Setelah itu, bunga-bunga ditaburkan, dan doa pun dipanjatkan.
Selesai upacara, Rangga tetap berdiri. Ia tak segera pergi.
Ia menatap nisan yang baru saja terpasang:
JATI PRADANA
1989–2024
“Dalam diam, ia mencintai dan melindungi.”
Rangga menarik napas dalam. “Maafkan aku, Jati. Aku terlalu lama menyadari... siapa yang benar-benar menyayangi Nayla. Tapi aku janji, aku akan membahagiakan dia. Aku akan jaga dia, bukan karena janji… tapi karena sekarang aku tahu, aku mencintainya... dengan cara yang benar.”
Langit mulai gerimis.
Dan Rangga berdiri di sana… menatap nisan Jati, dalam diam yang panjang, seolah ingin menebus semuanya yang tak sempat mereka selesaikan semasa hidup.
Usai pemakaman, Rangga kembali ke rumah sakit dengan tubuh yang lelah dan hati yang hampa.
Aroma obat-obatan dan suara mesin pemantau detak jantung kembali menyambutnya di lorong sunyi ruang ICU.
Langkah kakinya pelan menyusuri lorong menuju kamar tempat Nayla dirawat.
Perawat menyapanya sopan, tapi ia hanya mengangguk singkat, langsung membuka pintu ruang perawatan.
Di dalam, Nayla masih terbaring dalam diam. Wajahnya pucat, namun tetap cantik.
Selang oksigen masih terpasang, dan layar di samping tempat tidurnya terus menampilkan denyut jantung yang lambat tapi stabil.
Rangga mendekat, menarik kursi dan duduk di sisi ranjang.
Ia menggenggam tangan Nayla perlahan, takut menyakitinya.
“Nay…” bisiknya, suaranya nyaris hilang. “Aku di sini.”
Tangannya bergetar saat mengusap rambut Nayla yang sedikit kusut. Ia menunduk, bibirnya mengecup punggung tangan istrinya dengan pelan.
"Jati… sudah pergi, Nay. Dia titip kamu ke aku," lanjut Rangga pelan, menahan gejolak dalam dadanya.
"Selama ini aku buta.

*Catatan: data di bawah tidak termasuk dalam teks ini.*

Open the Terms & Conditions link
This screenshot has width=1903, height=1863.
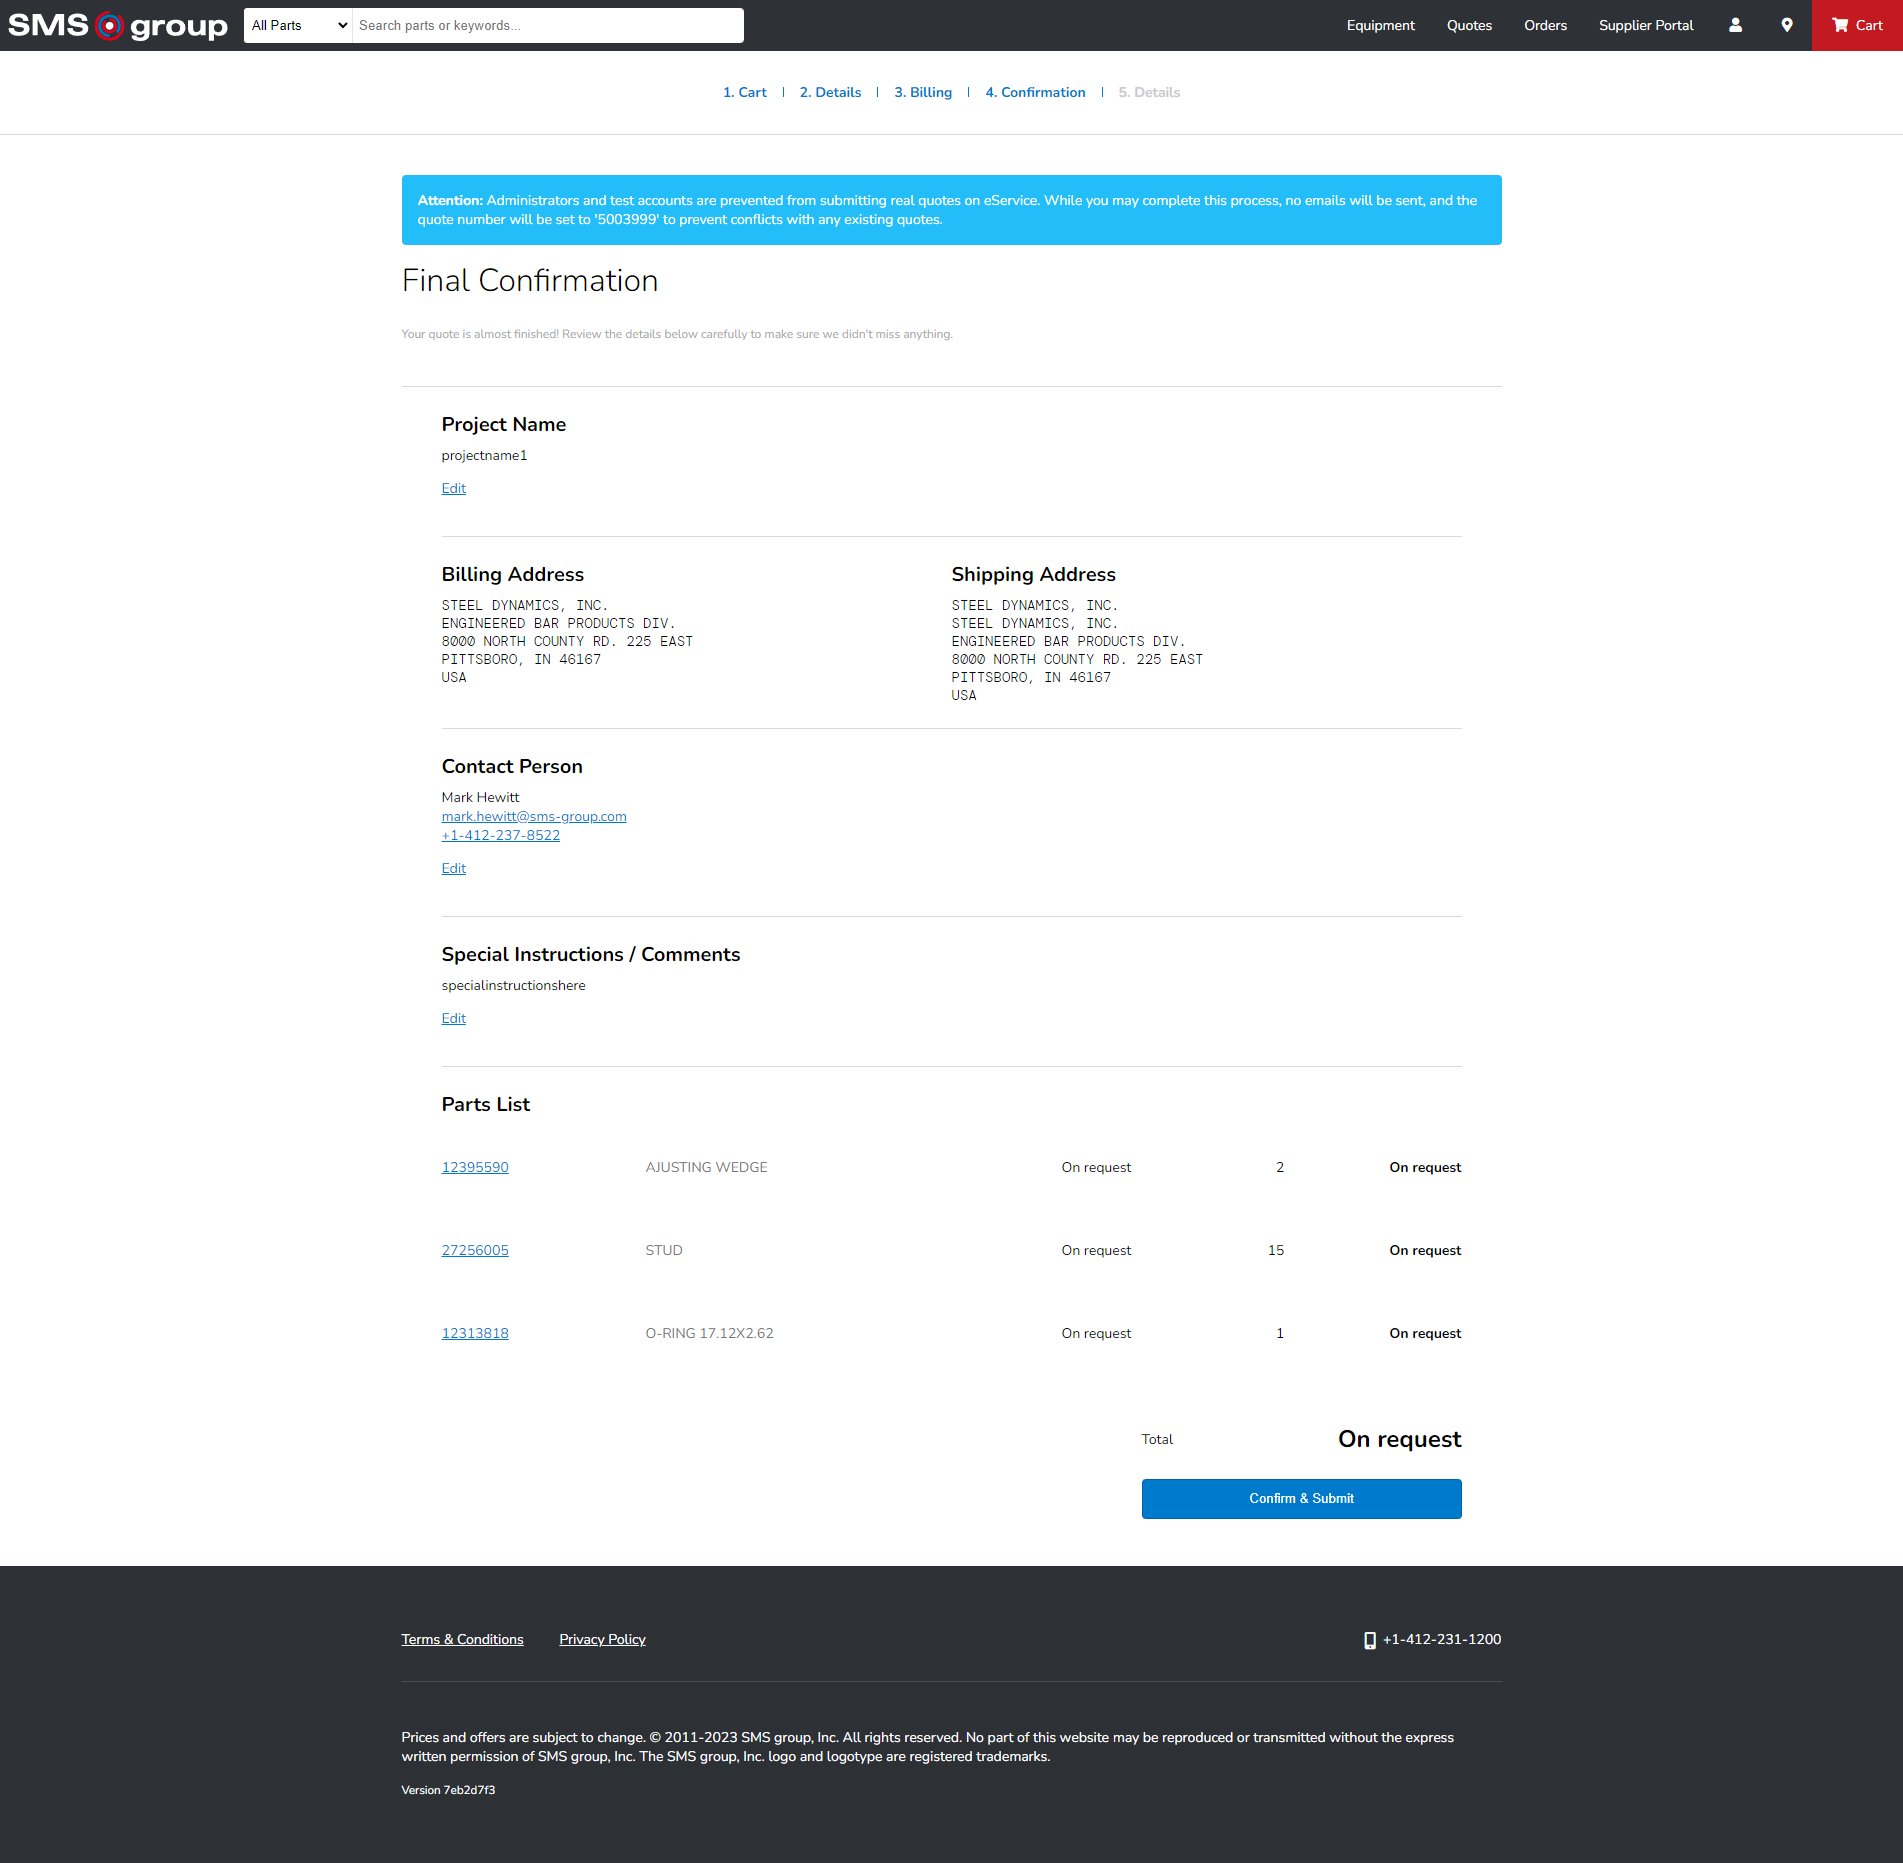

Aku marah, aku menyakitimu. Padahal kamu cuma ingin dicintai. Dan Jati... dia mencintaimu dengan cara yang bahkan aku pun malu menyebut diriku suami."
Air matanya jatuh, menetes ke tangan Nayla.
"Aku nggak tahu kamu bisa dengar aku atau nggak, tapi... mulai hari ini, aku akan jadi laki-laki yang lebih baik. Bukan buat aku, tapi buat kamu. Buat semua luka yang pernah kamu tahan sendirian."
Ia menghela napas panjang, lalu bersandar di tepi ranjang, masih menggenggam tangan Nayla erat.
Dalam kesunyian malam itu, monitor jantung tetap berdetak perlahan.
Di luar jendela, hujan mulai turun, membasahi kaca dengan ritme pelan seolah alam pun ikut menunggu… kapan Nayla akan membuka matanya kembali.